## Start Supplied passage

Temple of Literature
Van Mieu - Quoc Tu Giam or Hanoi Temple of Literature is considered one of the tops of the historical and beautiful sightseeings of Hanoi.
Unlike another religious temple, the Temple of Literature is considered to be the first University of Vietnam. Nowadays, the temple is not only a historical attraction but also attracts many candidates, students coming to pray for their studying career.
Temple of Literature
Founded in 1070 by Emperor Ly Thanh Tong, the complex was originally dedicated to honour Confucius (Khong Tu). Afterwards, it became Vietnam’s Imperial Academy – a prestigious school for top academics. Students began enrolling at the Imperial Academy in 1076. Once accepted, students took 3 to 7 years to complete the curriculum, which is undoubtedly influenced by Chinese literature, poetry, and history. Scholars had the opportunity to sit the National Exam after completion and continue to Royal Exam (which is administered by the Emperor himself).

## End Supplied passage

Problem 1: In the Temple of Literature text, give the passage between "Unlike another religious" and "their studying career.", inclusive, again, substituting "applicants" for "candidates".
Problem 2: According to the Temple of Literature text, in what year did students begin enrolling at the Imperial Academy?
Problem 3: Name every subject that the Temple of Literature text says influenced the Imperial Academy's curriculum.

## Start Provided information

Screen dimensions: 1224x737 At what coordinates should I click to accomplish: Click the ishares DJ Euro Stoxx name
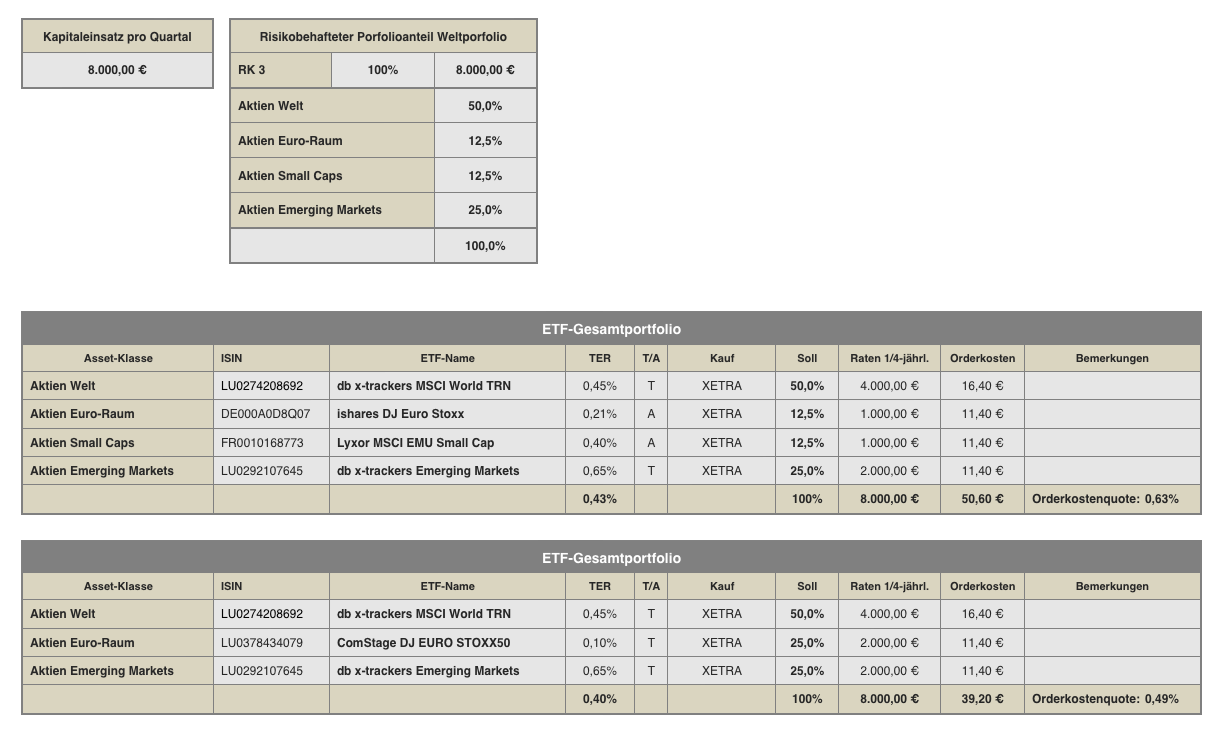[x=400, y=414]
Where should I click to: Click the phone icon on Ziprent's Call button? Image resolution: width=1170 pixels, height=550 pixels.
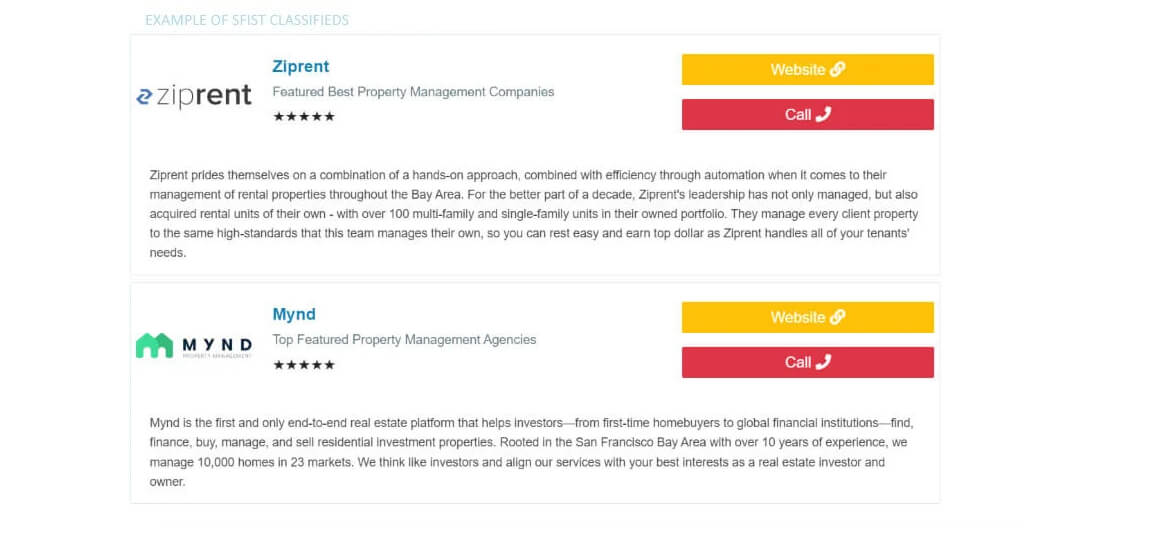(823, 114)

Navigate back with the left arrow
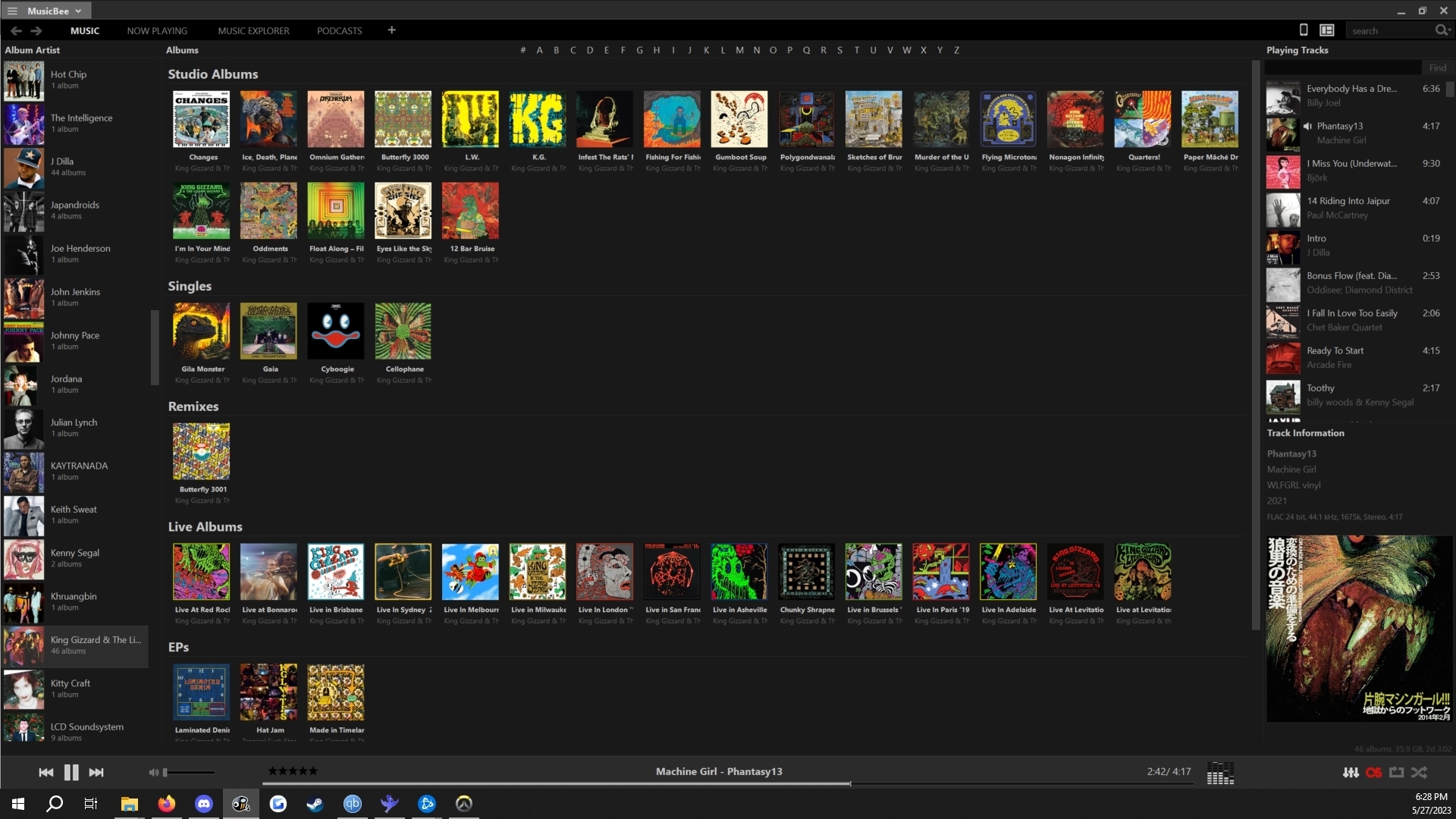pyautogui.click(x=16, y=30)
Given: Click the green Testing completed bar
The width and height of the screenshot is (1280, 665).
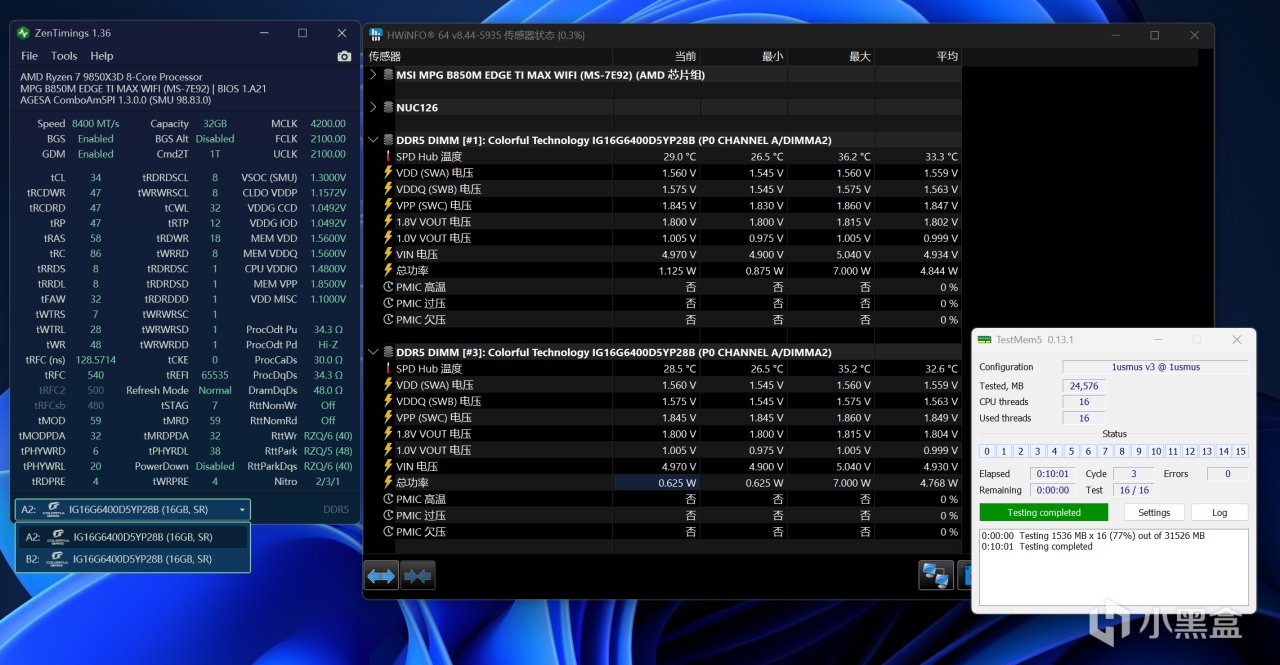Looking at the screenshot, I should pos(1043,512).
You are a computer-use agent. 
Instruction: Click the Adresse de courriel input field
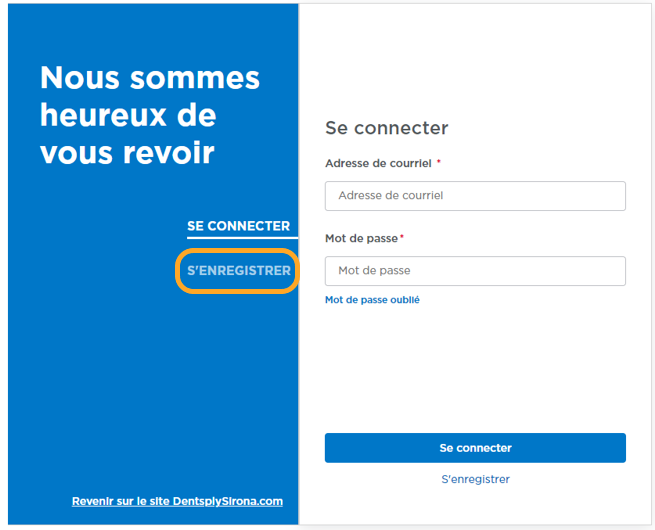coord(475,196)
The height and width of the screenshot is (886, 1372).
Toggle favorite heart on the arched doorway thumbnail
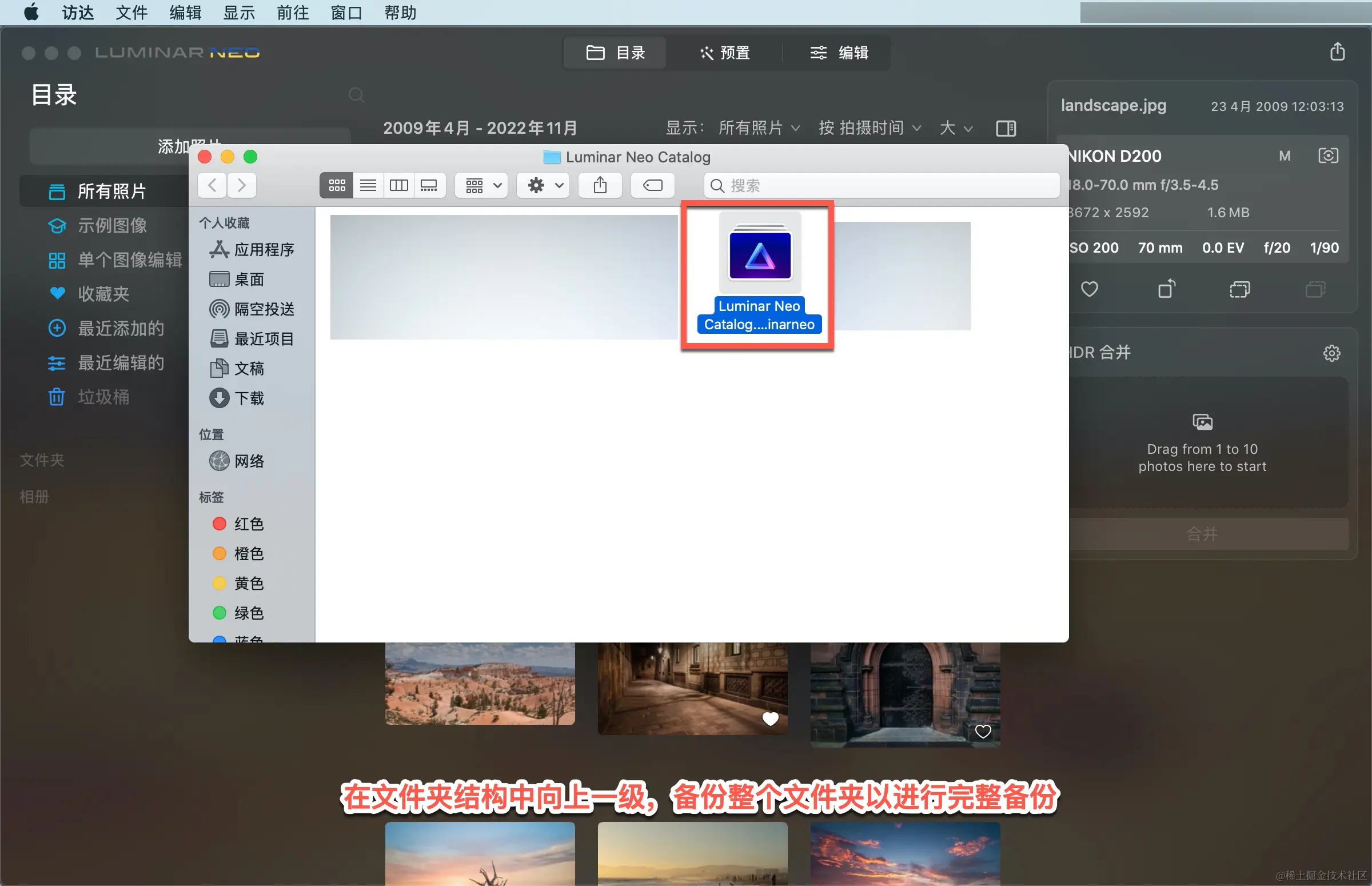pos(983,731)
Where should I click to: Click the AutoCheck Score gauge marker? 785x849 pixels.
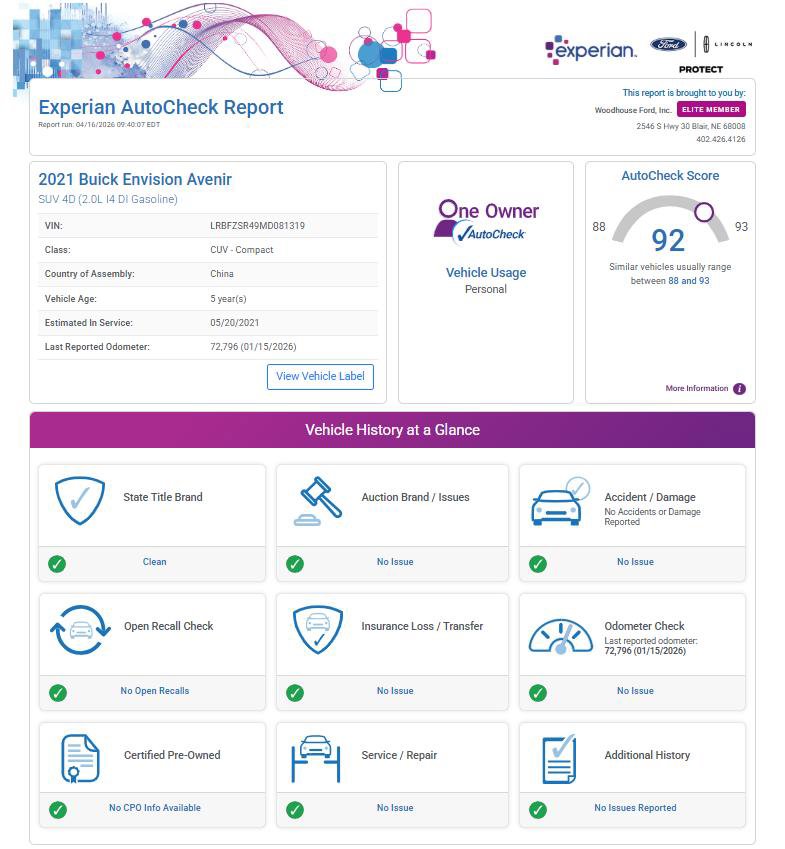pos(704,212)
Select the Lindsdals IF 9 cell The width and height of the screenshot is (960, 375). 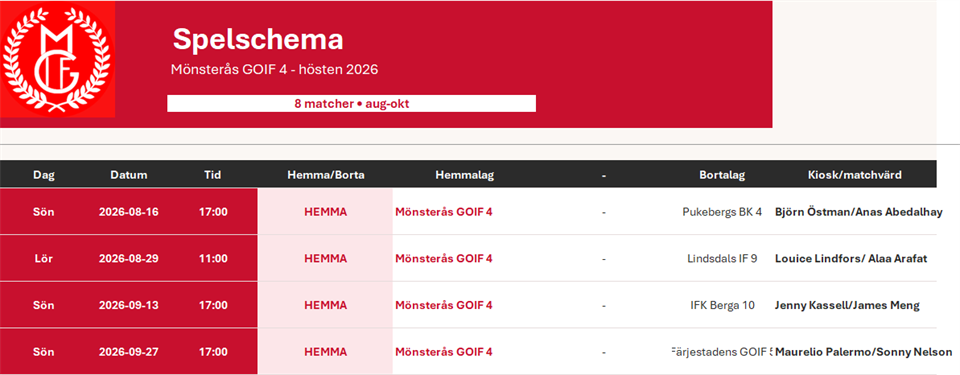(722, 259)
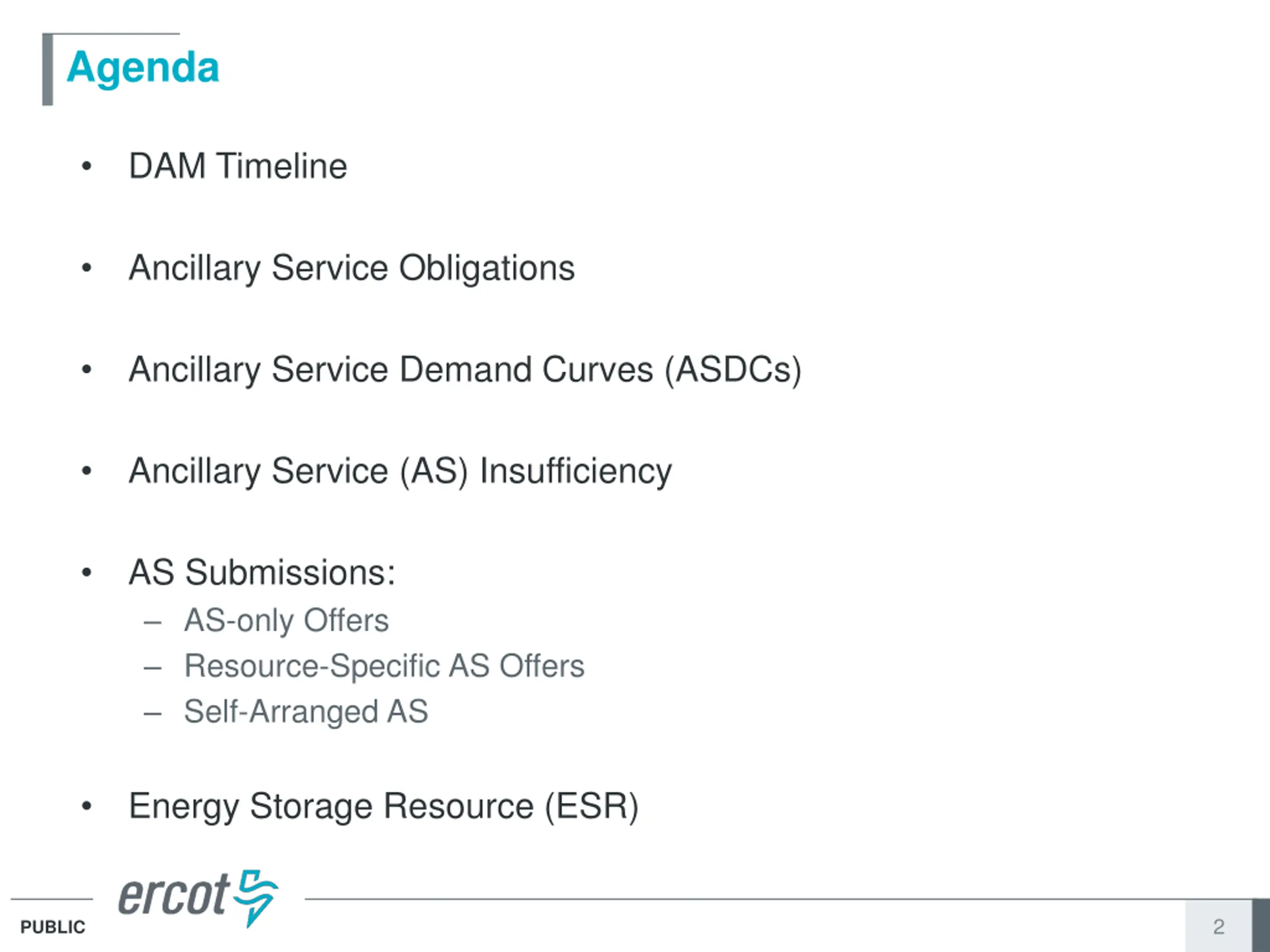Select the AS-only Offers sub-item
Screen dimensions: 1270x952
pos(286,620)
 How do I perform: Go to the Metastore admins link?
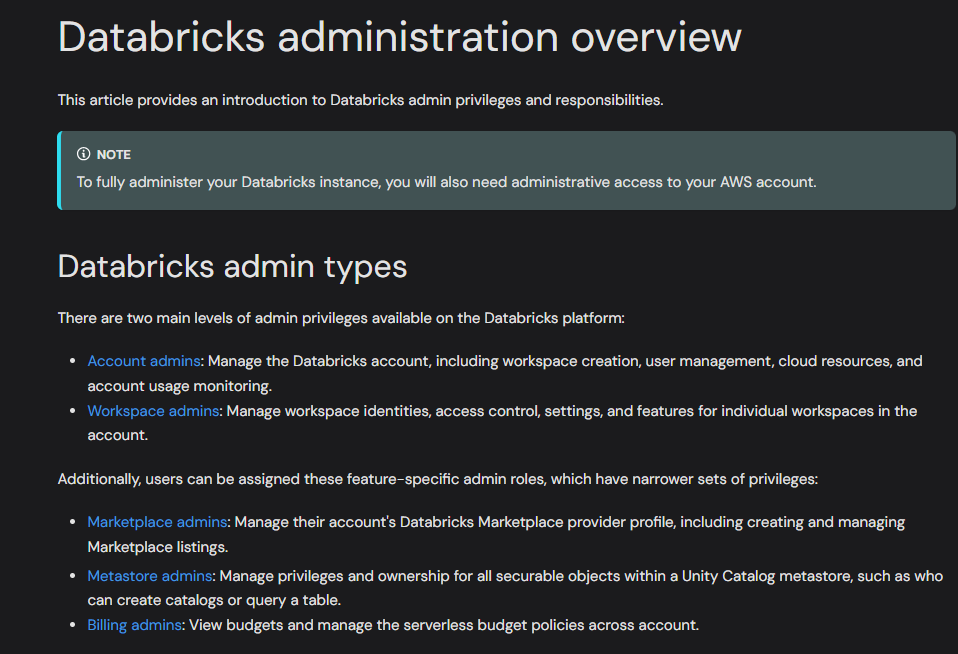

## End Provided information

Task output 1:
Unlike another religious temple, the Temple of Literature is considered to be the first University of Vietnam. Nowadays, the temple is not only a historical attraction but also attracts many applicants, students coming to pray for their studying career.

Task output 2: 1076

Task output 3: Chinese literature, poetry, and history